# Instruksi
Kutip tanpa perubahan bagian teks tentang aksi damai mahasiswa di bawah ini, mulai dari "Demonstrasi Tanpa Mengerti" sampai "M. Rizky Fabian.", termasuk kedua batas tersebut.

# Sumber
-------

Header Ads

Demonstrasi Tanpa Mengerti Substansi

YOGYAKARTA, 23/9. Para mahasiswa bersiap-siap untuk memulai aksi damai di Gejayan. Aksi damai dilakukan oleh mahasiswa dan masyarakat dalam upaya mengaspirasikan tuntutan pembatalan sejumlah RUU. Foto oleh reporter Sikap: M. Rizky Fabian.

Aksi damai yang dilakukan dibeberapa kota di Indonesia pada Senin (23/9), merupakan bentuk kekecewaan masyarakat dan mahasiswa terhadap wakilnya di parlemen. Beberapa kebijakan yang diambil oleh Dewan Perwakilan Rakyat (DPR) dianggap hanya mementingkan golongan tertentu. Praktek oligarki yang telah dihapuskan pada saat reformasi memiliki potensi untuk dihidupkan kembali melalui beberapa Rancangan Undang-Undang (RUU) yang kemungkinan akan disahkan.

-------

# Data yang Diberikan
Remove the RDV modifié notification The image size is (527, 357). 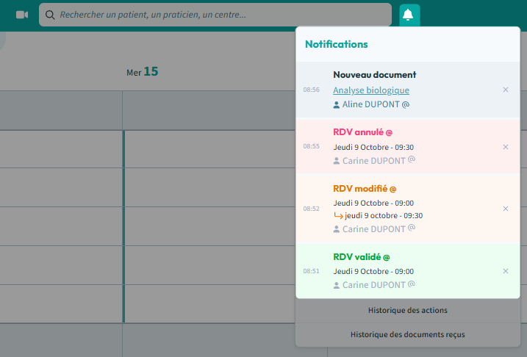point(505,209)
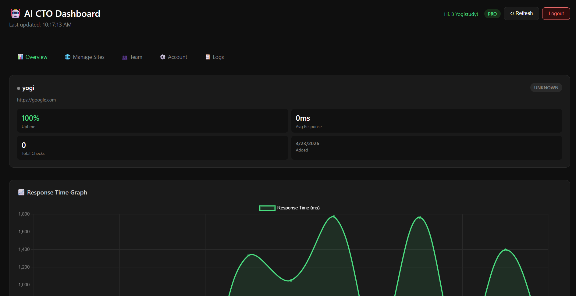Open the Logs tab
This screenshot has height=296, width=576.
[218, 57]
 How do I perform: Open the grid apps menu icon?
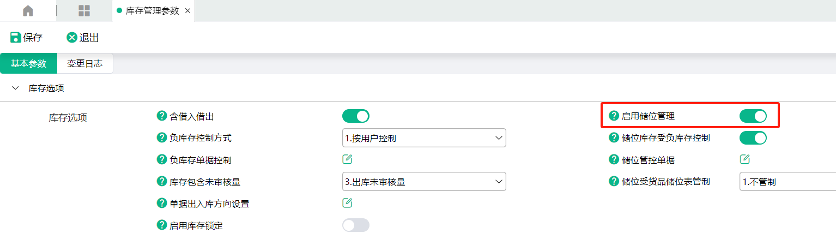click(84, 10)
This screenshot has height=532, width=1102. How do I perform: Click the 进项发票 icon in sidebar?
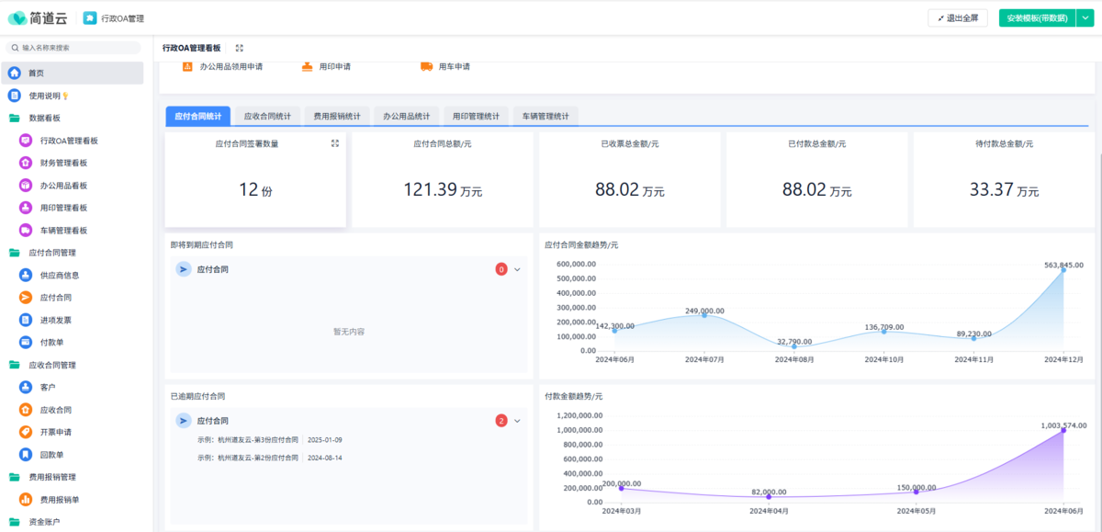coord(26,320)
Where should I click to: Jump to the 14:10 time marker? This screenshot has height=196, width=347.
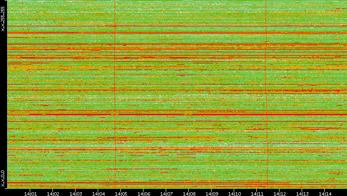pos(234,193)
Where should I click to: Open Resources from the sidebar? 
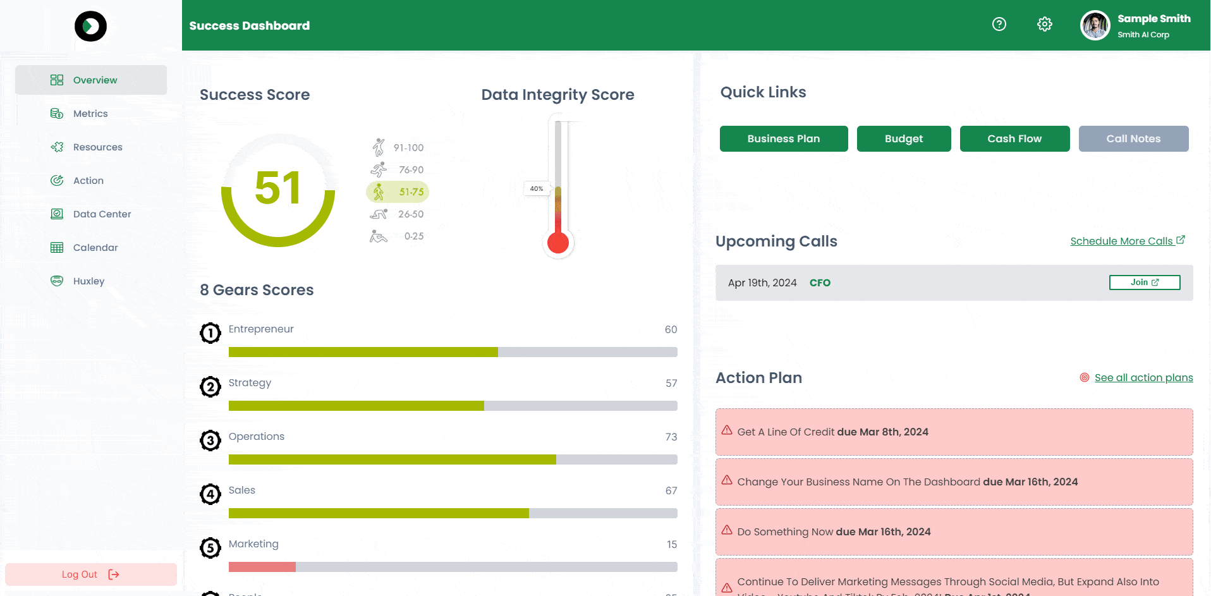(x=97, y=147)
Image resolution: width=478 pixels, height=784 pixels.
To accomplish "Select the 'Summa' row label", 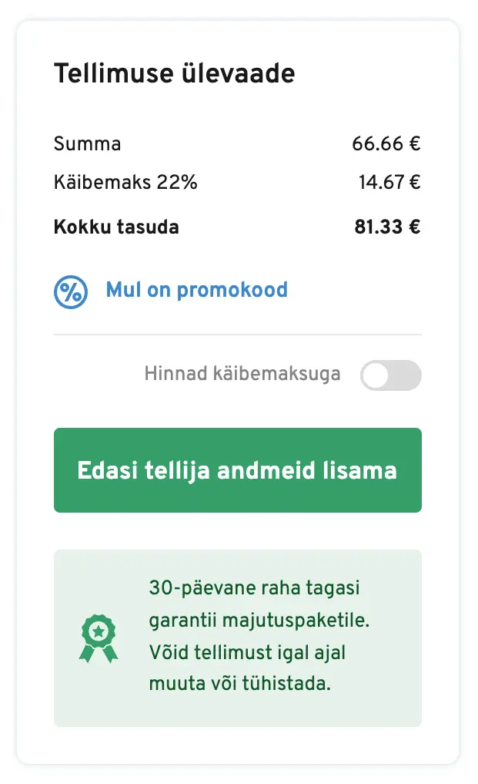I will click(x=87, y=144).
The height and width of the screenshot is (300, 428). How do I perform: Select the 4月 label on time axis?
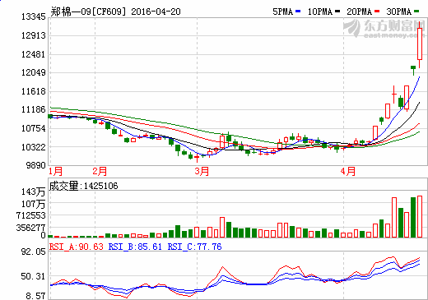(348, 172)
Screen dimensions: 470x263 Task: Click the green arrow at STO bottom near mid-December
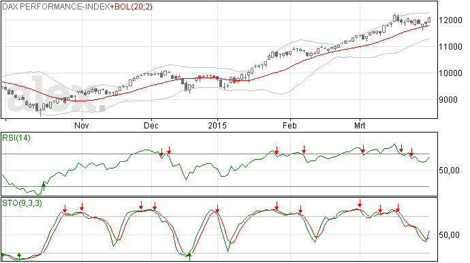(x=189, y=257)
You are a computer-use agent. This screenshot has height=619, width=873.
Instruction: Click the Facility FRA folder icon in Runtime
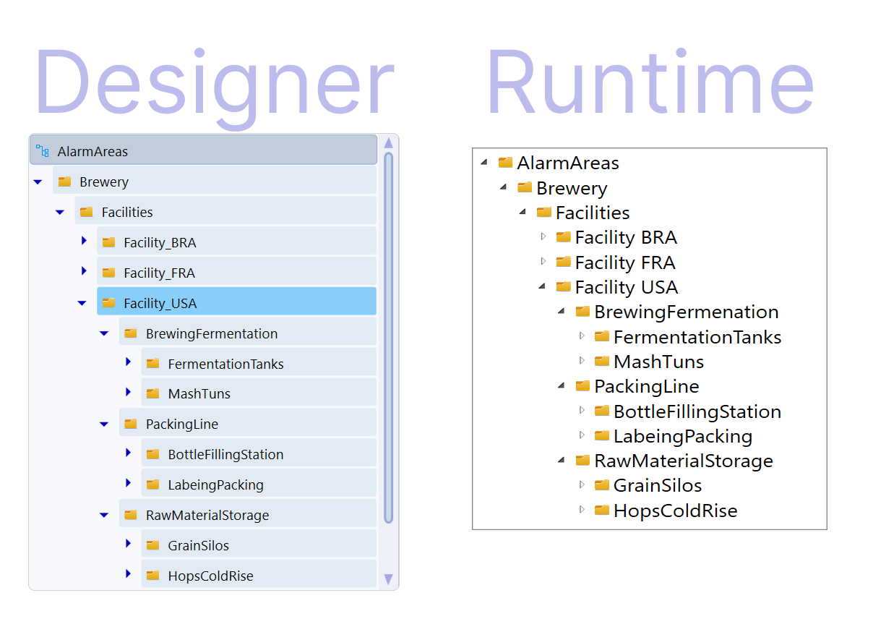563,262
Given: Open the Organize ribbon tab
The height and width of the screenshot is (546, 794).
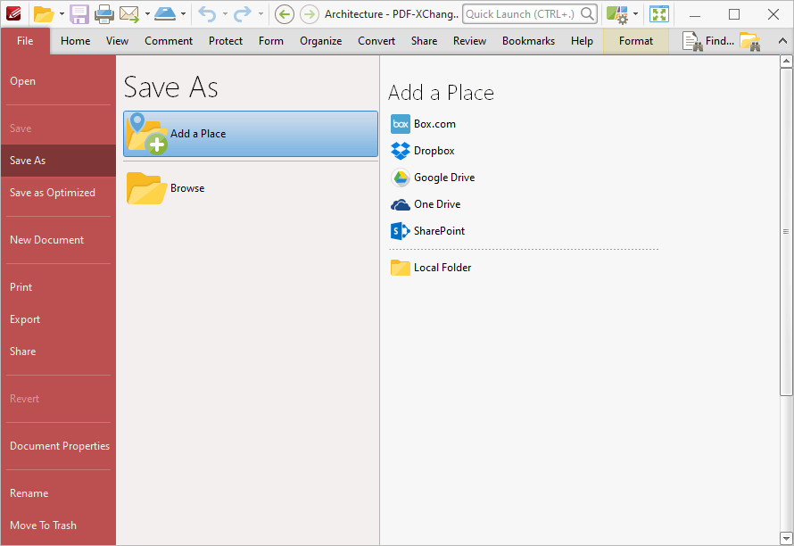Looking at the screenshot, I should click(x=320, y=41).
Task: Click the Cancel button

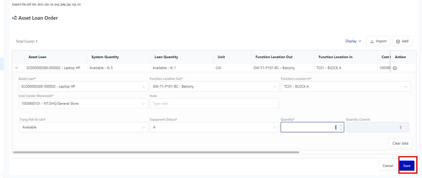Action: [388, 166]

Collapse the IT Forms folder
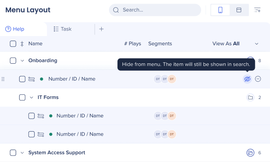[31, 97]
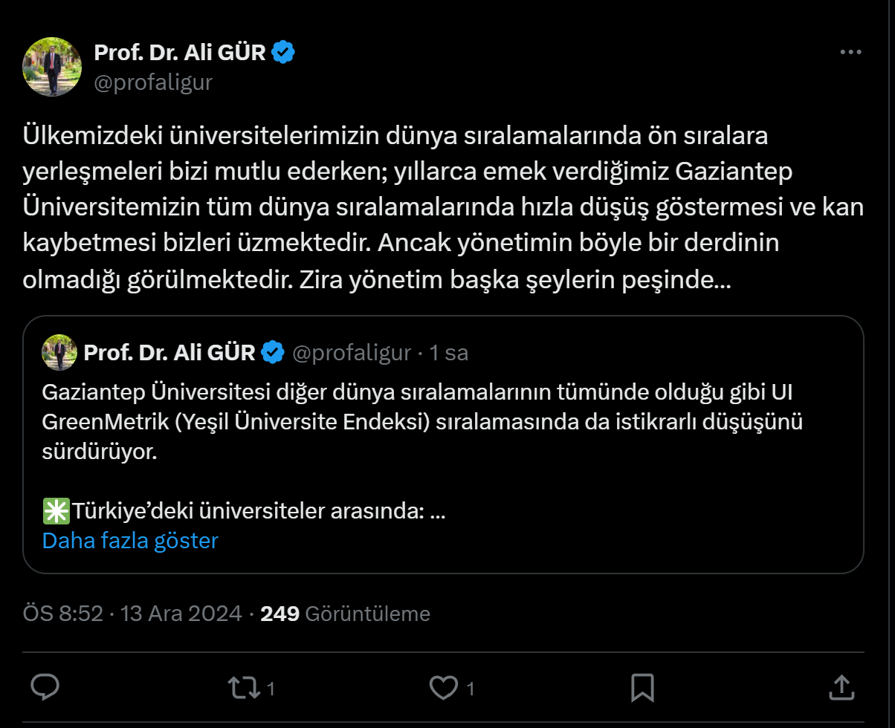Click the blue verified badge next to the name
Image resolution: width=895 pixels, height=728 pixels.
click(x=283, y=51)
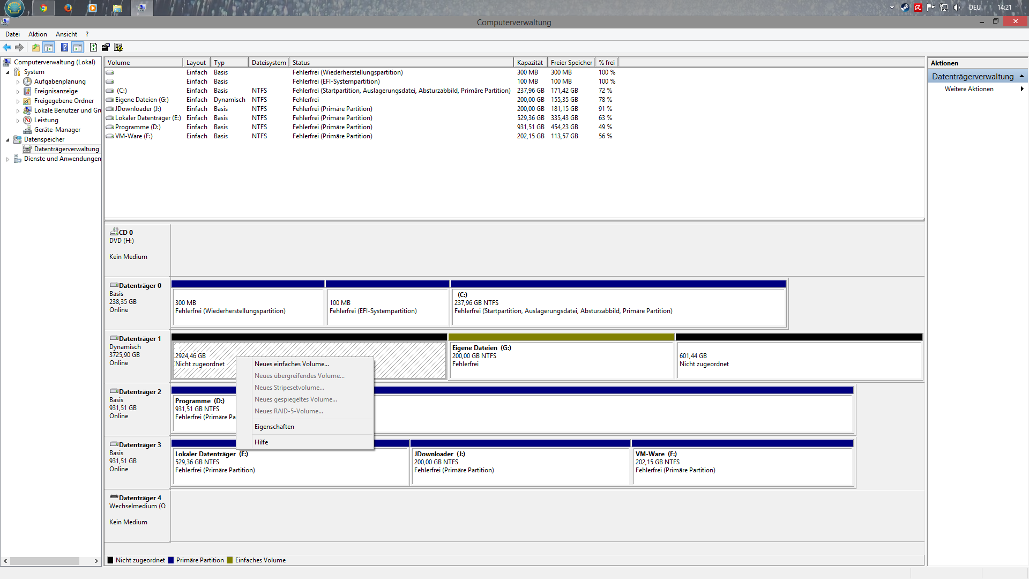Click the Refresh icon in toolbar
The height and width of the screenshot is (579, 1029).
93,47
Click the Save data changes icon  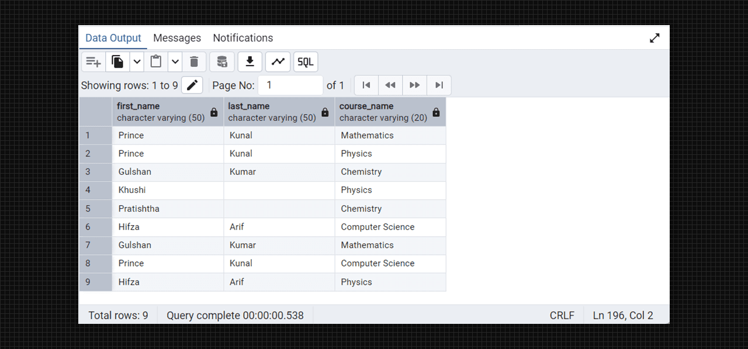pos(222,61)
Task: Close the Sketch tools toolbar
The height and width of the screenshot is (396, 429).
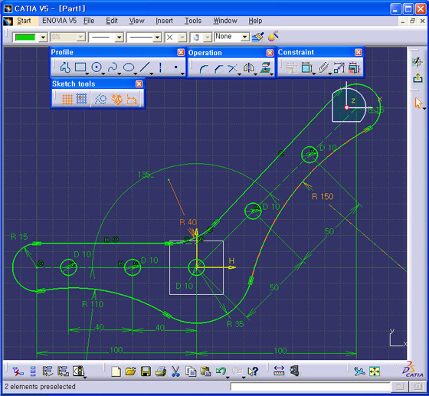Action: point(139,83)
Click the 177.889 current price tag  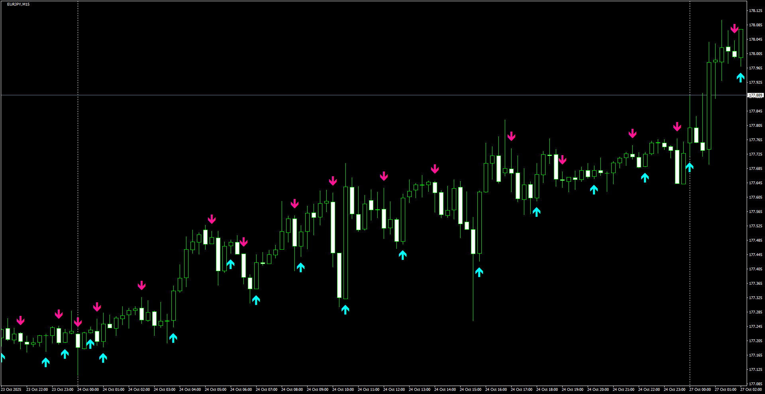[755, 95]
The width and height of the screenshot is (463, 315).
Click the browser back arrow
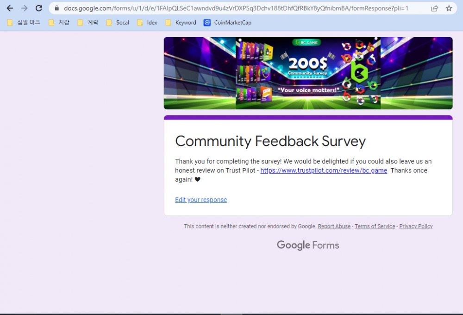[x=10, y=8]
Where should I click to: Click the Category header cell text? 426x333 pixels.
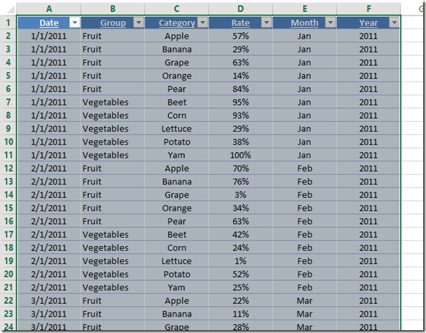[x=176, y=23]
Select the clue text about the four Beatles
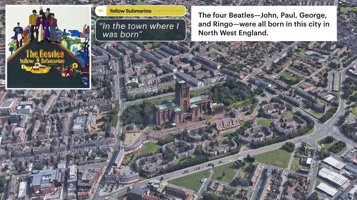This screenshot has height=200, width=357. (264, 24)
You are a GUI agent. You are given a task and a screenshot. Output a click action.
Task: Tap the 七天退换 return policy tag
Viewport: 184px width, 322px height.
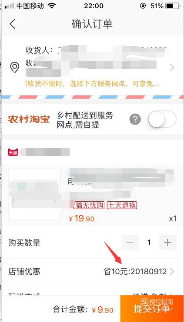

-------

# Jawaban
Demonstrasi Tanpa Mengerti Substansi

YOGYAKARTA, 23/9. Para mahasiswa bersiap-siap untuk memulai aksi damai di Gejayan. Aksi damai dilakukan oleh mahasiswa dan masyarakat dalam upaya mengaspirasikan tuntutan pembatalan sejumlah RUU. Foto oleh reporter Sikap: M. Rizky Fabian.